## Считываем твиты, выделяем фичи

1. Достаем чистые твиты
2. Достаем development твиты
3. Достаем грязные твиты
4. Получаем фичи
5. Сохраняем

In [1]:
from os import path, listdir
import numpy as np
import pandas as pd
import gensim
from gensim.models import Doc2Vec
import gensim.models.doc2vec
from sklearn.feature_extraction.text import TfidfVectorizer, CountVectorizer, HashingVectorizer
import resource
from keras.models import Sequential, load_model, model_from_json
from keras.layers import Dense
from keras.layers import GaussianNoise, SimpleRNN, LSTM, Reshape, Embedding, SpatialDropout1D, GaussianDropout, Conv1D, GlobalMaxPooling1D, Flatten, MaxPooling1D, Dropout
from keras.preprocessing.text import Tokenizer
from keras.preprocessing import sequence
from keras.preprocessing.sequence import pad_sequences
from keras import backend as K
import tensorflow as tf
from scipy.stats import pearsonr
from sklearn.linear_model import SGDRegressor
from collections import namedtuple
from gensim.models.word2vec import Word2Vec
from gensim.models import KeyedVectors
import pickle

import json
import random as rn

import os

Using TensorFlow backend.


In [2]:
GPU = True

if GPU:
    num_GPU = 1
    num_CPU = 1
else:
    num_CPU = 1
    num_GPU = 0

config = tf.ConfigProto(intra_op_parallelism_threads=4,\
        inter_op_parallelism_threads=4, allow_soft_placement=True,\
        device_count = {'CPU' : num_CPU, 'GPU' : num_GPU})
session = tf.Session(config=config)
K.set_session(session)

In [3]:
position_from_emotion = {}
position_from_emotion['anger'] = [1, 0, 0, 0]
position_from_emotion['sadness'] = [0, 1, 0, 0]
position_from_emotion['joy'] = [0, 0, 1, 0]
position_from_emotion['fear'] = [0, 0, 0, 1]

cl_from_emotion = {}
cl_from_emotion['anger'] = 0
cl_from_emotion['sadness'] = 1
cl_from_emotion['joy'] = 2
cl_from_emotion['fear'] = 3


class Tweet(object):
    def __init__(self, message, res, common_class):
        self.cl = cl_from_emotion[common_class]
        self.message = message
        self.res = [x * res for x in position_from_emotion[common_class]]

    def __str__(self):
        return str(self.message) + " " + str(self.res)

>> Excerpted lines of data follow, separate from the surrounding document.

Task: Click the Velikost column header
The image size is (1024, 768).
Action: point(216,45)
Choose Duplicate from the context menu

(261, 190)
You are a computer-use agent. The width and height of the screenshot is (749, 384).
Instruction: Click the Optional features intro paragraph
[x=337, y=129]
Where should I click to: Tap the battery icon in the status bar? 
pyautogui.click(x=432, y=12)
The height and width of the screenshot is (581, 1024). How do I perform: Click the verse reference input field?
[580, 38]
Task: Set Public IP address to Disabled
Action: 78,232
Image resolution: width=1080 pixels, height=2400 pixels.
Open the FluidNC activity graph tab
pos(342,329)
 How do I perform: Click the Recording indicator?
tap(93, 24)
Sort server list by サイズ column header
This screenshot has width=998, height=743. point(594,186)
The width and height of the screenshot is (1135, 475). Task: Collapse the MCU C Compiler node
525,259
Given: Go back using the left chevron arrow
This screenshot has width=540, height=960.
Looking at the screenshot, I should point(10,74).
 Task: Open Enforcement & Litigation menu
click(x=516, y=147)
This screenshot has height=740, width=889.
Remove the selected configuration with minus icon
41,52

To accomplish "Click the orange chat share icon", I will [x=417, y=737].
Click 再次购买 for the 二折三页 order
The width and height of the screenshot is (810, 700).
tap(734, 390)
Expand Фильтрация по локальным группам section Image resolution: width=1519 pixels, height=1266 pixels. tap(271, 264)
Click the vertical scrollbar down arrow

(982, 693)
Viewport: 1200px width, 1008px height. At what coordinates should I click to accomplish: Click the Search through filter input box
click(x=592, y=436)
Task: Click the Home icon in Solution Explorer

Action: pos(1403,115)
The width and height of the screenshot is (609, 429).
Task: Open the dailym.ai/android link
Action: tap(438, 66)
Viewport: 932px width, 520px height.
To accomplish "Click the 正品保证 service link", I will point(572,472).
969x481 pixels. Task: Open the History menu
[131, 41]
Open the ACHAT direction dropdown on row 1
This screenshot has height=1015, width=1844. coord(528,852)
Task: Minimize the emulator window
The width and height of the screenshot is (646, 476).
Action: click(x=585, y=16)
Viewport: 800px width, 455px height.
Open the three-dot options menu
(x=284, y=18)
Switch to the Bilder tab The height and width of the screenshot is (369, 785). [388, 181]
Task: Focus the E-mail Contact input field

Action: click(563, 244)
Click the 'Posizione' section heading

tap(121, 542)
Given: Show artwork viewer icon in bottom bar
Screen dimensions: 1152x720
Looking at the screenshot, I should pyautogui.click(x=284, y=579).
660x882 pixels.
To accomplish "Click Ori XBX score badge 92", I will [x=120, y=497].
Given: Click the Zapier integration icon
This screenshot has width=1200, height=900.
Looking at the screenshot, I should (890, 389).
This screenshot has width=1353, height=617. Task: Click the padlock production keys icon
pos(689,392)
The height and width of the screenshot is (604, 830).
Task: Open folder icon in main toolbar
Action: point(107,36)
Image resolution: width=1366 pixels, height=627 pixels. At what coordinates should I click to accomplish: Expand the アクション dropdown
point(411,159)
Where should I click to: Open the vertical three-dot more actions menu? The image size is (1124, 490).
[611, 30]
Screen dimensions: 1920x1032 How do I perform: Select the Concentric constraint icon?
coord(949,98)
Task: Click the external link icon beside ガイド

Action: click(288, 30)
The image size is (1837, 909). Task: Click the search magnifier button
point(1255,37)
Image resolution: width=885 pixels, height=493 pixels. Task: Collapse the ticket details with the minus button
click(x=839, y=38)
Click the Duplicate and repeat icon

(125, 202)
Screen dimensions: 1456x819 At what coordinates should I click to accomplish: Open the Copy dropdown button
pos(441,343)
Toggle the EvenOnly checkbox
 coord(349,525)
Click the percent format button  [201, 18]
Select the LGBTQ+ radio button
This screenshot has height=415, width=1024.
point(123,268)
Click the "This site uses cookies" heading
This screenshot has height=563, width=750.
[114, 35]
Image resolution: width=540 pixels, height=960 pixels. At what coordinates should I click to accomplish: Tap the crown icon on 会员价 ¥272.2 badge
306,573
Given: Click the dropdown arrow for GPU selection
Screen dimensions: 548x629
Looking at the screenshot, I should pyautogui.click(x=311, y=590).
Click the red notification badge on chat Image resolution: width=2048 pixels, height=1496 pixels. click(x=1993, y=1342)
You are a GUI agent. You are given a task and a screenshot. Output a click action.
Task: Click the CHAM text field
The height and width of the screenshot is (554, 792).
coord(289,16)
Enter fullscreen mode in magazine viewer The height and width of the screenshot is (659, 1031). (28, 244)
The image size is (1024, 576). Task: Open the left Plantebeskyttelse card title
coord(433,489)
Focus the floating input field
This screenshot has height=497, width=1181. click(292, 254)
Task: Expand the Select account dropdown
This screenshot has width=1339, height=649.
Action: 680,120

def get_tweet(str_tweet, res_acc=1):
    num, message, common_class, res = str_tweet.split('\t')
    if res == 'NONE':
        res = '1.000'
    return Tweet(message, float(res[0:res_acc]), common_class)
        


def get_tweets(str_tweets, res_acc=1):
    return [get_tweet(line, res_acc) for line in str_tweets.split('\n') if len(line) > 0]

In [4]:
def pearson_correlation_f(y_true, y_pred):
    fsp = y_pred - K.mean(y_pred,axis=-1,keepdims=True)
    fst = y_true - K.mean(y_true,axis=-1, keepdims=True)

    devP = K.std(y_pred)
    devT = K.std(y_true)
    
    val = K.mean(fsp*fst)/(devP*devT)
    
    return 1 - val

In [5]:
PARSE_SENT140 = False # True только если есть потребность поменять что-то 

def format_line(id, text, em):
    return (str(id) + '\t' + text.replace('\t', ' ') + '\t' + em + '\t1.000\n')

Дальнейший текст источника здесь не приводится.